All good lawyers, specifically good commercial lawyers will tell you it’s a fact most cases settle before they ever come to court. This is both a necessity and the logical outcome of the judicial process. It is a necessity because if every case were to continue through trial and a decision by a jury or judge, the judicial system would quickly be overwhelmed. It’s a logical outcome because the very nature of the legal process is designed to illuminate strengths and weaknesses of each party’s case and give them incentives to settle.
Furthermore, settlement allows parties to exercise more control over the terms of the settlement and have access to remedies that might not be available from a trial court.
But what kind of settlement ought to be achieve? And what type of process should govern settlement negotiations. Here are some tips:
(These 6 tips are based on the Ethical Guidelines for Settlement Negotiations produced by the American Bar Association)
Purpose: The purpose of settlement agreements is to satisfactorily resolve any disputes the client may face. The attorney represents the client both legally and financially and must always be acting in the client’s best interest.
Honesty: A lawyer’s conduct in negotiating a settlement should be characterized by honor and fair dealing.

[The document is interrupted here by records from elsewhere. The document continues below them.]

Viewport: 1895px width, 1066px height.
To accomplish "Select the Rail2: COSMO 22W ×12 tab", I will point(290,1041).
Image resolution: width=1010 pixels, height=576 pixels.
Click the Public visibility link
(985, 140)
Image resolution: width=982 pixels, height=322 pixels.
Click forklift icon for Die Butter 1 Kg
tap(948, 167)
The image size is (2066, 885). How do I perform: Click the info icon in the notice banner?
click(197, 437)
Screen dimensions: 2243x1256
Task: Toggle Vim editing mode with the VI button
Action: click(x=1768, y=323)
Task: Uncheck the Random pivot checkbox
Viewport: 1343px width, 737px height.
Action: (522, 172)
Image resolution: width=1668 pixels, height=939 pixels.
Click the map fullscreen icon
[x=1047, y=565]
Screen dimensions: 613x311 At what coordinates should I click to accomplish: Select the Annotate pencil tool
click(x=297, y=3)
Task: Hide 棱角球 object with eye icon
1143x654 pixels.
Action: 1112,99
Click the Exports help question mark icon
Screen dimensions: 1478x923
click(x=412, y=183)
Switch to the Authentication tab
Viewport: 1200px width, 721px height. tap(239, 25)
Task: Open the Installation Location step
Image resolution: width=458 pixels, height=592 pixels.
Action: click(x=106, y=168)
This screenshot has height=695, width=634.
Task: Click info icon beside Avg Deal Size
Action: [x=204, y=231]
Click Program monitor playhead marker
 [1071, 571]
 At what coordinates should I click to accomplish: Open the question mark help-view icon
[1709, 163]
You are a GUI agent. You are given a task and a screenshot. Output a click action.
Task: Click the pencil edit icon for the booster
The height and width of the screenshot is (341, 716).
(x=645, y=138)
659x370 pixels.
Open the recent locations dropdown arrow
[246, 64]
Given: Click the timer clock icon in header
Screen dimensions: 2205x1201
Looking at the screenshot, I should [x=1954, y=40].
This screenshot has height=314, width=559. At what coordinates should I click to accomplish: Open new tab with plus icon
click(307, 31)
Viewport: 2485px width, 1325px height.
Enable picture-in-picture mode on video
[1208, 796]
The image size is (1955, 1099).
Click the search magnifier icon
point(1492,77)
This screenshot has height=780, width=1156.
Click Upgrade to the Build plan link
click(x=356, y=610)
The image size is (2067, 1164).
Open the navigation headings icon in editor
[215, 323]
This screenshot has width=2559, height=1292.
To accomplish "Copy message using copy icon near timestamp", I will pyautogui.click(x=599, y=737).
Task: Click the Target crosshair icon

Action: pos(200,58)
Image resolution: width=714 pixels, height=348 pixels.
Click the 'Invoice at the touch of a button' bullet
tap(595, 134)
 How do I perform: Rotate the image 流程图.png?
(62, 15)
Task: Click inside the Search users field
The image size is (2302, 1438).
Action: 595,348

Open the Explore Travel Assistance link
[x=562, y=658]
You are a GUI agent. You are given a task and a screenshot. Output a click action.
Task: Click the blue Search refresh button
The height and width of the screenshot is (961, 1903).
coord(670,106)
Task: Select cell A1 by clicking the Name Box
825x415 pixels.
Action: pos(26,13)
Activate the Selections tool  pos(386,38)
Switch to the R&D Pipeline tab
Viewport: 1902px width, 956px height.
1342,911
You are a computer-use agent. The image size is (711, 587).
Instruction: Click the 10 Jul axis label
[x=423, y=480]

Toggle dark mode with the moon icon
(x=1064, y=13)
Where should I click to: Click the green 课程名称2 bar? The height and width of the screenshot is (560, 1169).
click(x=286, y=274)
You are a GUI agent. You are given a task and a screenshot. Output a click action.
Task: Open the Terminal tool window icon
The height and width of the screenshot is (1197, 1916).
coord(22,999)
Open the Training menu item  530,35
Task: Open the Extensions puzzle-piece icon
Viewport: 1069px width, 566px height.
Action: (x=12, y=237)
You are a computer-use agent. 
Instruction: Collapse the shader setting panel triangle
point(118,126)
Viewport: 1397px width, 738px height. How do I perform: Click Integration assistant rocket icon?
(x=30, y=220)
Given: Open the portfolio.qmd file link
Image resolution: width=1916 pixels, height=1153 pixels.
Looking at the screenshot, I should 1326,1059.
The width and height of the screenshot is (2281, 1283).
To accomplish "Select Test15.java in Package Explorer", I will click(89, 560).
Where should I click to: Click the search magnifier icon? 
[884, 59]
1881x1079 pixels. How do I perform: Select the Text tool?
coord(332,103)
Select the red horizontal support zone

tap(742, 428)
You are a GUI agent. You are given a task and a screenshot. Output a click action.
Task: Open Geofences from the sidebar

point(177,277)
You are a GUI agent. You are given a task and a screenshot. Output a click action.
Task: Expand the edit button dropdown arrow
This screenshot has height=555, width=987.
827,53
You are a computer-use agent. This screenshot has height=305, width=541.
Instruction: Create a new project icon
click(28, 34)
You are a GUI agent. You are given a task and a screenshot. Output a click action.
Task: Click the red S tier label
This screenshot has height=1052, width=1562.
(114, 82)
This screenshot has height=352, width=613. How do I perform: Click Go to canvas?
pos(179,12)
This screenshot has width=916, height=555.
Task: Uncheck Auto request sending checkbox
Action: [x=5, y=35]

Communication: Good lawyers must consider and discuss with the client promptly any and all alternatives to resolving the dispute outside of litigation. Without assistance from lawyers, clients often are not aware of potential alternative methods for dispute resolution. A lawyers desire to convince the client of the lawyer’s support for the client’s position ordinarily will not justify delaying efforts to discuss early settlement. As negotiations progress the attorney owes an obligation to constantly communicate the status of the discussions as well as the subject matter of the negotiations to the client.